1) Imaging calcium responses from individual types of interneurons are important and challenging. Tracing activity changes from same population of neurons is especially important because it will show how learning shapes the pattern of changes in each neuron. Despite such powerful approaches, activity changes from each neuron were not shown. Calcium transients measured at day 1 were re-sorted at day 7, so it is not clear whether the same neurons responsive to cue or reward stimulus are still responsive to the same stimuli and, if so, how their onset timing is changed. Knowing whether the cue- or reward-sensitive population is the same population or not may lead to a different conclusion, so plotting calcium signals over days without resorting would be important.
In addition, representative calcium images from interneurons were not shown (like Fig. 1A). It seemed that about 80-90 cells of PV-INs, VIP-INs, SOM-INs were observed (Fig. 2D). Showing some representative images from individual cell types would be helpful for readers to better understand the results.

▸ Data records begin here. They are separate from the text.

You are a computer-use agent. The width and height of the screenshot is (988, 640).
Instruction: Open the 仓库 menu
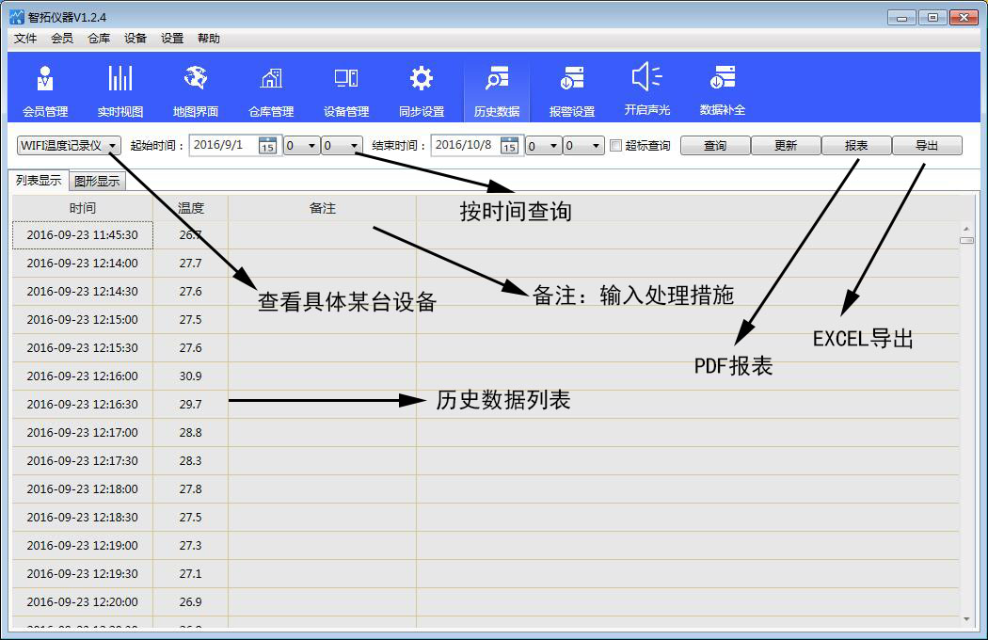point(99,39)
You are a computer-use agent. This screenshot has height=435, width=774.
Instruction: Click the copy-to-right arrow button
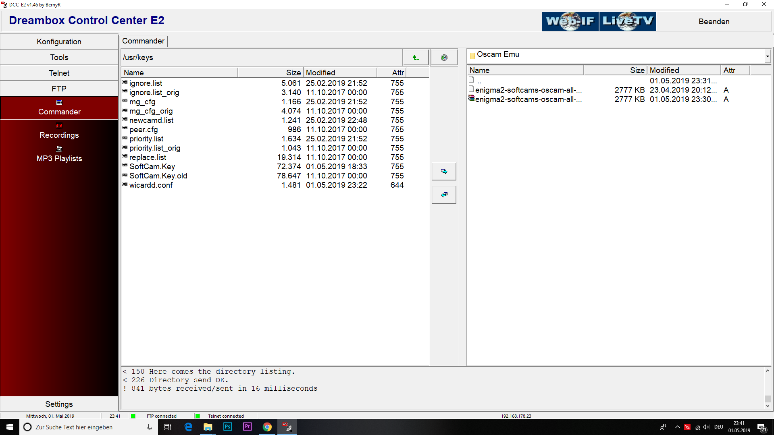coord(444,172)
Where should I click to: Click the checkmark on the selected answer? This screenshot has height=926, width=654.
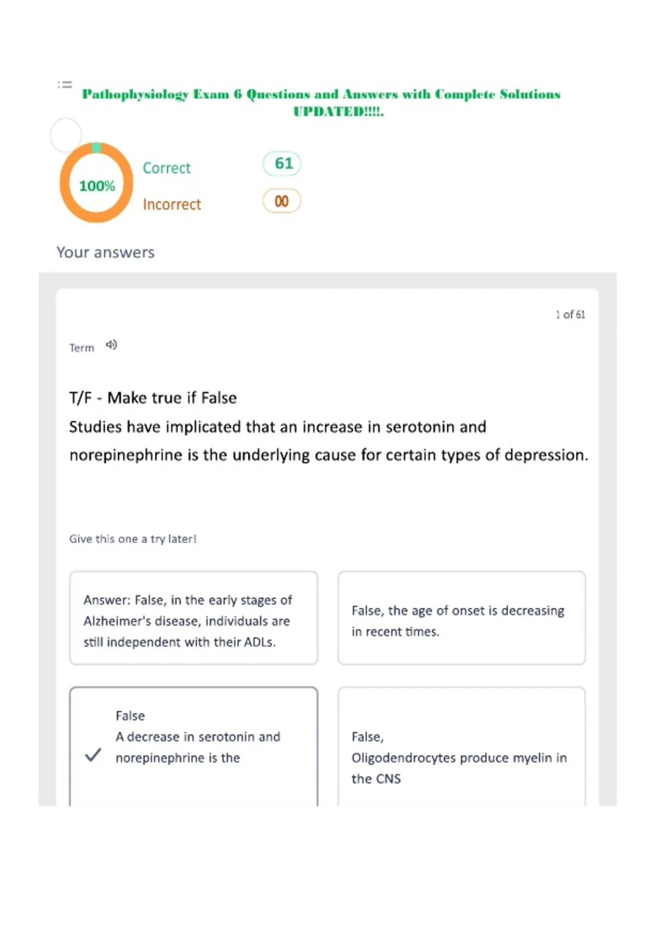[x=93, y=754]
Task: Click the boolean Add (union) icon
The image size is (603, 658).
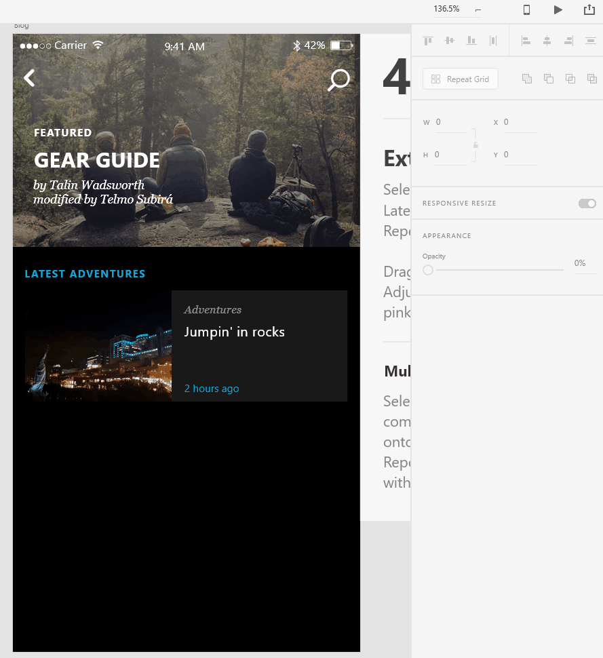Action: point(527,79)
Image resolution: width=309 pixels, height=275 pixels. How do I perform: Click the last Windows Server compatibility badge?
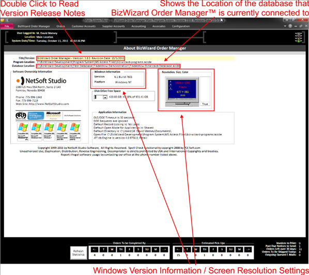coord(75,131)
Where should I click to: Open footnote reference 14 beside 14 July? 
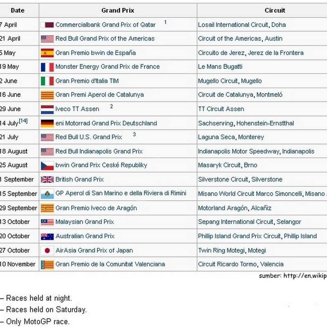[23, 121]
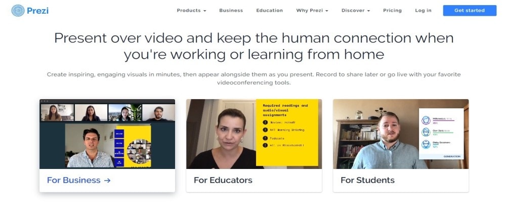The width and height of the screenshot is (506, 217).
Task: Click the Log in link
Action: 423,11
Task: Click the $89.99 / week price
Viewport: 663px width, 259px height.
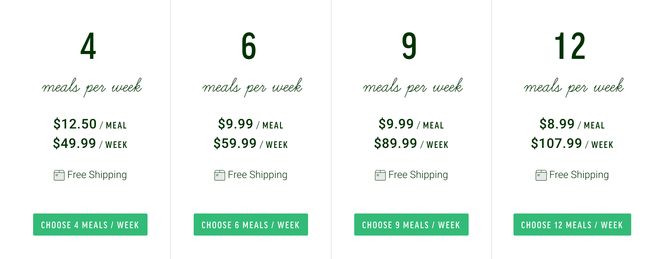Action: coord(411,144)
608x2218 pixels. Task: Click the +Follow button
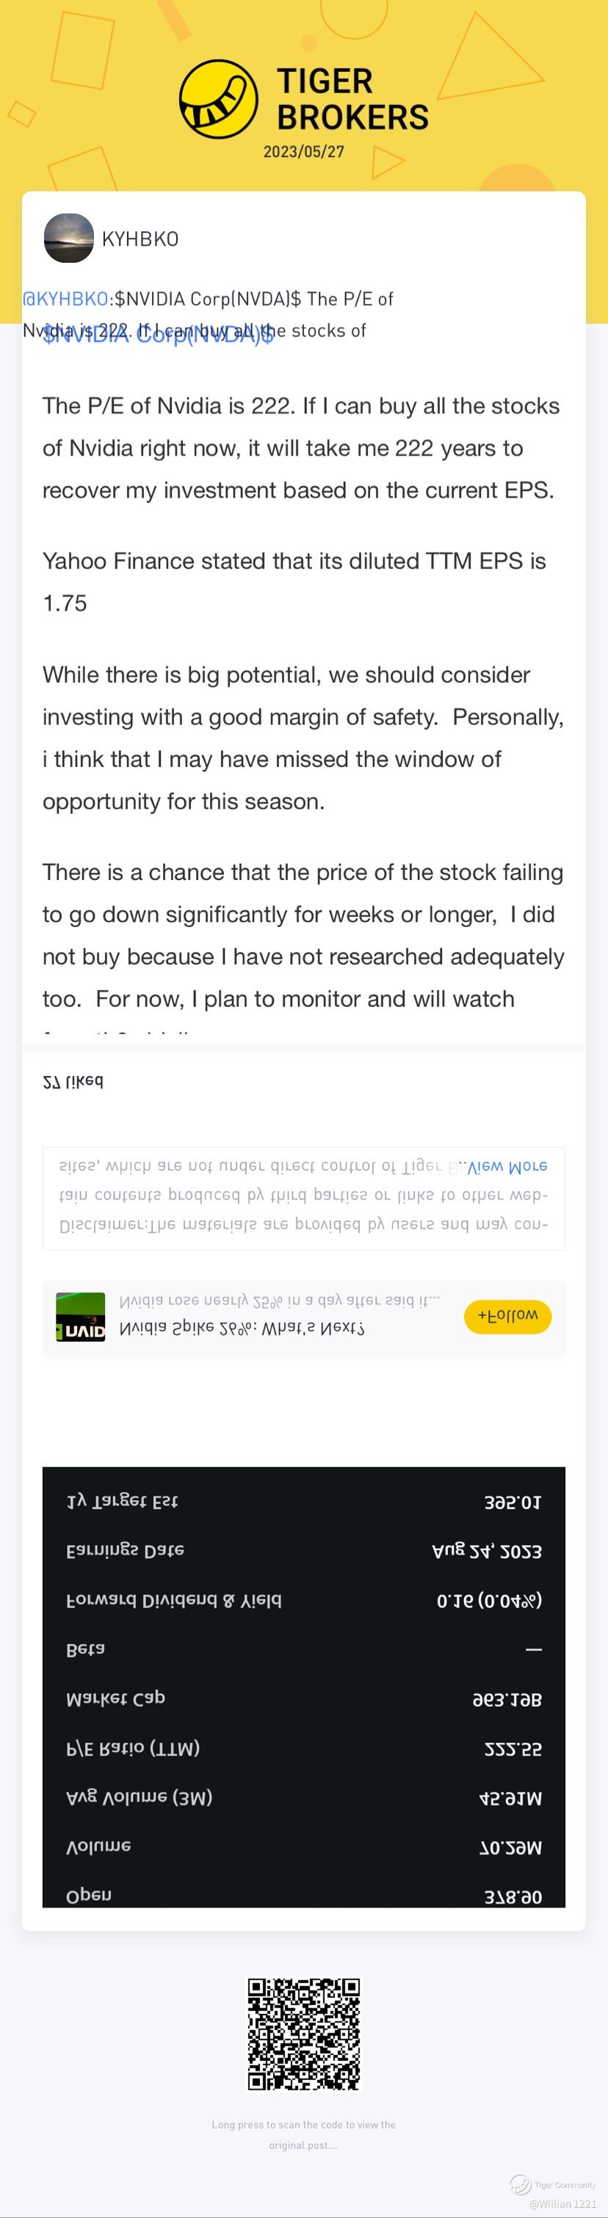pos(507,1317)
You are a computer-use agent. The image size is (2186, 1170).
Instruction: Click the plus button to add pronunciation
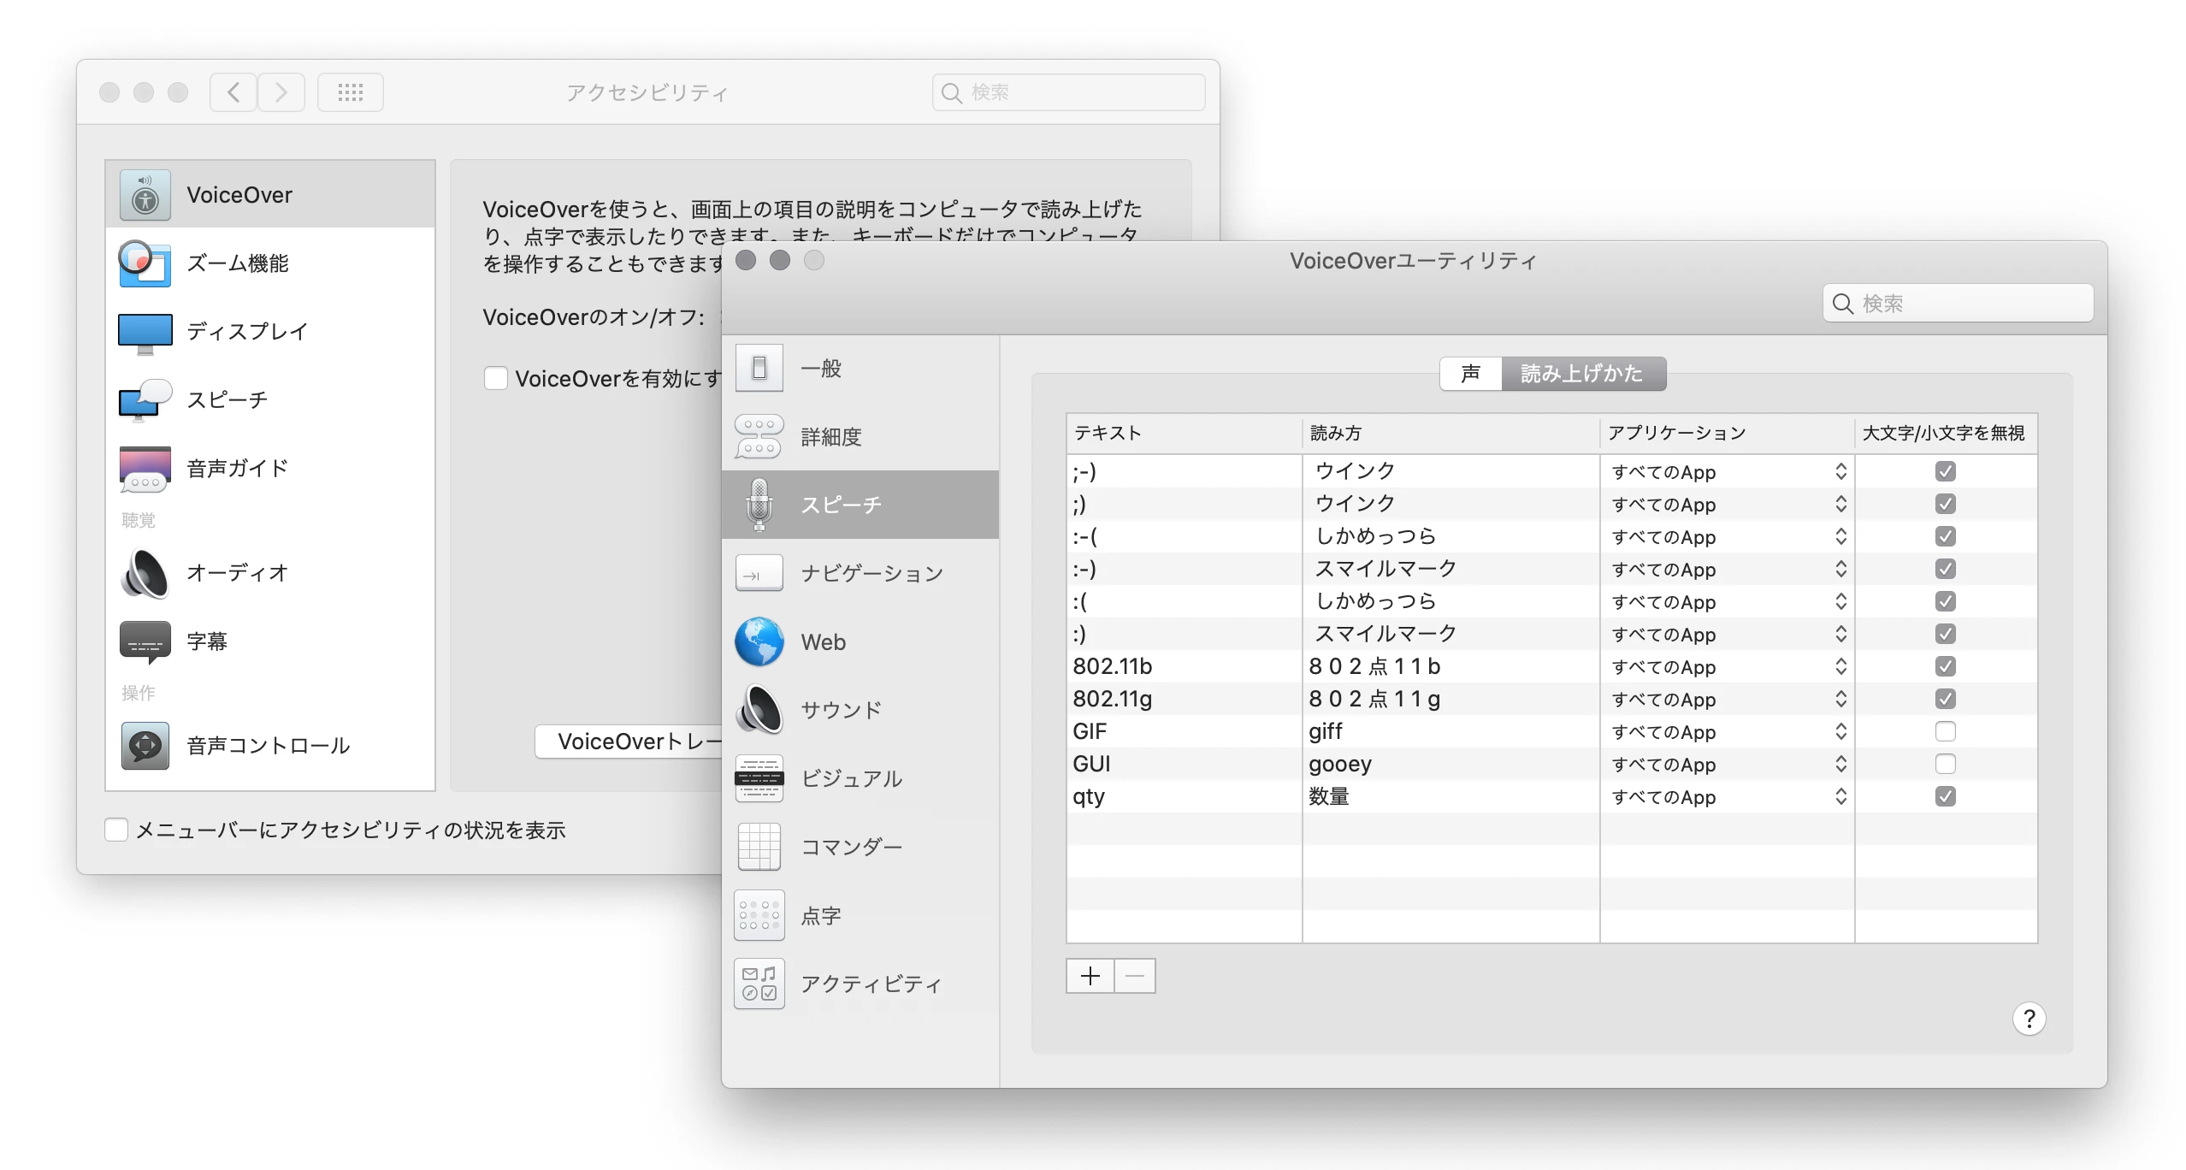[x=1090, y=976]
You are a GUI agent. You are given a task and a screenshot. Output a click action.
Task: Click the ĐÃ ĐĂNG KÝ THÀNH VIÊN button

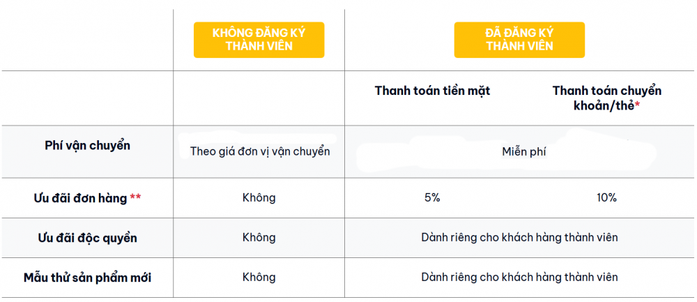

2) Identifying active cells that are above the chance level was good to define a subset of neurons responsive to a period of cue- or reward-stimulus. Quantifying the tuning of each cell's average response during the tone and reward response periods using non-parametric Spearman correlation was also a powerful way to display a subset of neurons with high or low trial-by-trial reliability. Results suggest that there are changes of less reliable neurons to more reliable ones in the case of PV-INs and VIP-INs (Fig. 4 and 5). However, whether these changes are specifically associated with learning is not clear. Running control experiments without water restriction or with random reward presentation independent of cues would be a good comparison. These experiments will help to rule out the possibility of naturally happening learning-independent changes from day 1 to day 7.